A Starlink employee deploys equipment to connect a Kentucky church serving meals to those impacted by the tornadoes.
 
 

Help From Above

After learning of the devastation, loss of life, and heroism of our first responders, our friends from SpaceX in Washington, D.C., whom CN has had the pleasure of working alongside in policy matters for several years, called to offer thoughts, prayers and assistance in a most unexpected way: SpaceX operates a new broadband technology that relies on low–Earth-orbit (LEO) satellites to establish high-speed internet access wirelessly.

Starlink is the name of this new product from the labs of Elon Musk. Though it is a great entrant to any established broadband market, it is most applicable in providing service in places where current networks don’t exist – for instance, in the remote or rural corners of the U.S. or in storm-ravaged Western Kentucky, where everything was destroyed.

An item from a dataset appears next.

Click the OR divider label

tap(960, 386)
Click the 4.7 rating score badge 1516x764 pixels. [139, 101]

In a matter of 24 hours, we watched in awe and gratitude as a team of Starlink engineers sprang into action and deployed from as far away as the Pacific Northwest to bring and install more than 20 Starlink stations, established uplink to their satellites, and restored resilient and high-speed connections (in some cases more than 100 Mbps!) to towns all over Western Kentucky.

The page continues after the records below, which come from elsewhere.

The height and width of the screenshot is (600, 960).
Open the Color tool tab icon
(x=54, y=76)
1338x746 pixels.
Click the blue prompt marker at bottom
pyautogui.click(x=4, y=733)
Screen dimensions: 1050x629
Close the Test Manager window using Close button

The Starlink kits provided secure connections for the private use of Kentucky emergency response efforts and for public Wi-Fi access, so that families and businesses could attempt reconnection with customers and loved ones. In one instance, a neighboring police chief had been working without a computer network and could not write police reports. Before SpaceX arrived, his office could only take dispatch calls through a computer with a cell tower link.

Did I mention that SpaceX did this gratis? Relationships matter, especially in a crisis.

My thoughts and prayers continue to go out to those who lost loved ones and property during the December storms. We still cringe in Bowling Green when the wind blows hard, but we are a community whose members have been there for one another and will continue to help one another brave any storm.

 

Bernie Bogle is the CFO of Connected Nation, a national nonprofit organization that develops and provides tools and resources to help states and communities create and implement solutions to their broadband and digital technology gaps. A CPA and chartered global management accountant, she oversees Connected Nation’s finances and ensures compliance on all grants and resource allocations.